Blessed The Innkeeper Of Bouchet
St. Nicolas, Who Introduced Me To Their Use!
This plain wand, with an
eighth of an inch of pin, was indeed a sceptre when he put it in my
hands.
Thenceforward Modestine was my slave. A prick, and she passed
the most inviting stable door. A prick, and she broke forth into a
gallant little trotlet that devoured the miles. It was not a remarkable
speed, when all was said; and we took four hours to cover ten miles at
the best of it. But what a heavenly change since yesterday! No more
wielding of the ugly cudgel; no more flailing with an aching arm; no more
broadsword exercise, but a discreet and gentlemanly fence. And what
although now and then a drop of blood should appear on Modestine's mouse-
coloured wedge-like rump? I should have preferred it otherwise, indeed;
but yesterday's exploits had purged my heart of all humanity. The
perverse little devil, since she would not be taken with kindness, must
even go with pricking.
It was bleak and bitter cold, and, except a cavalcade of stride-legged
ladies and a pair of post-runners, the road was dead solitary all the way
to Pradelles. I scarce remember an incident but one. A handsome foal
with a bell about his neck came charging up to us upon a stretch of
common, sniffed the air martially as one about to do great deeds, and
suddenly thinking otherwise in his green young heart, put about and
galloped off as he had come, the bell tinkling in the wind. For a long
while afterwards I saw his noble attitude as he drew up, and heard the
note of his bell; and when I struck the high-road, the song of the
telegraph-wires seemed to continue the same music.

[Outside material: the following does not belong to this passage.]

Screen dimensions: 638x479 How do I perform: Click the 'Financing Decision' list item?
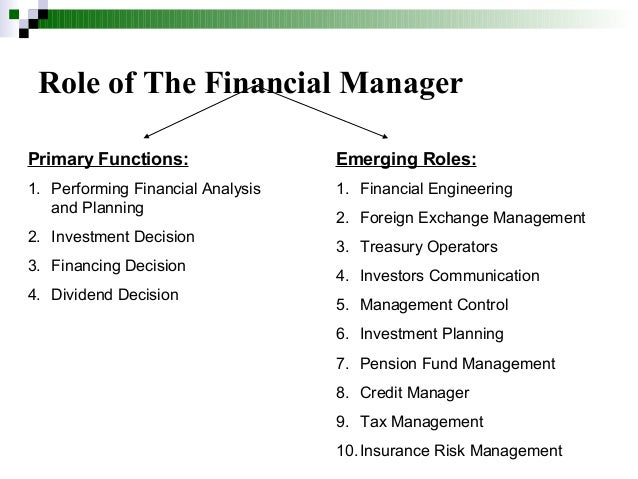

Pradelles stands on a hillside, high above the Allier, surrounded by rich
meadows. They were cutting aftermath on all sides, which gave the
neighbourhood, this gusty autumn morning, an untimely smell of hay. On
the opposite bank of the Allier the land kept mounting for miles to the
horizon: a tanned and sallow autumn landscape, with black blots of fir-
wood and white roads wandering through the hills. Over all this the
clouds shed a uniform and purplish shadow, sad and somewhat menacing,
exaggerating height and distance, and throwing into still higher relief
the twisted ribbons of the highway. It was a cheerless prospect, but one
stimulating to a traveller. For I was now upon the limit of Velay, and
all that I beheld lay in another county - wild Gevaudan, mountainous,
uncultivated, and but recently disforested from terror of the wolves.
Wolves, alas, like bandits, seem to flee the traveller's advance; and you
may trudge through all our comfortable Europe, and not meet with an
adventure worth the name. But here, if anywhere, a man was on the
frontiers of hope. For this was the land of the ever-memorable BEAST,
the Napoleon Bonaparte of wolves.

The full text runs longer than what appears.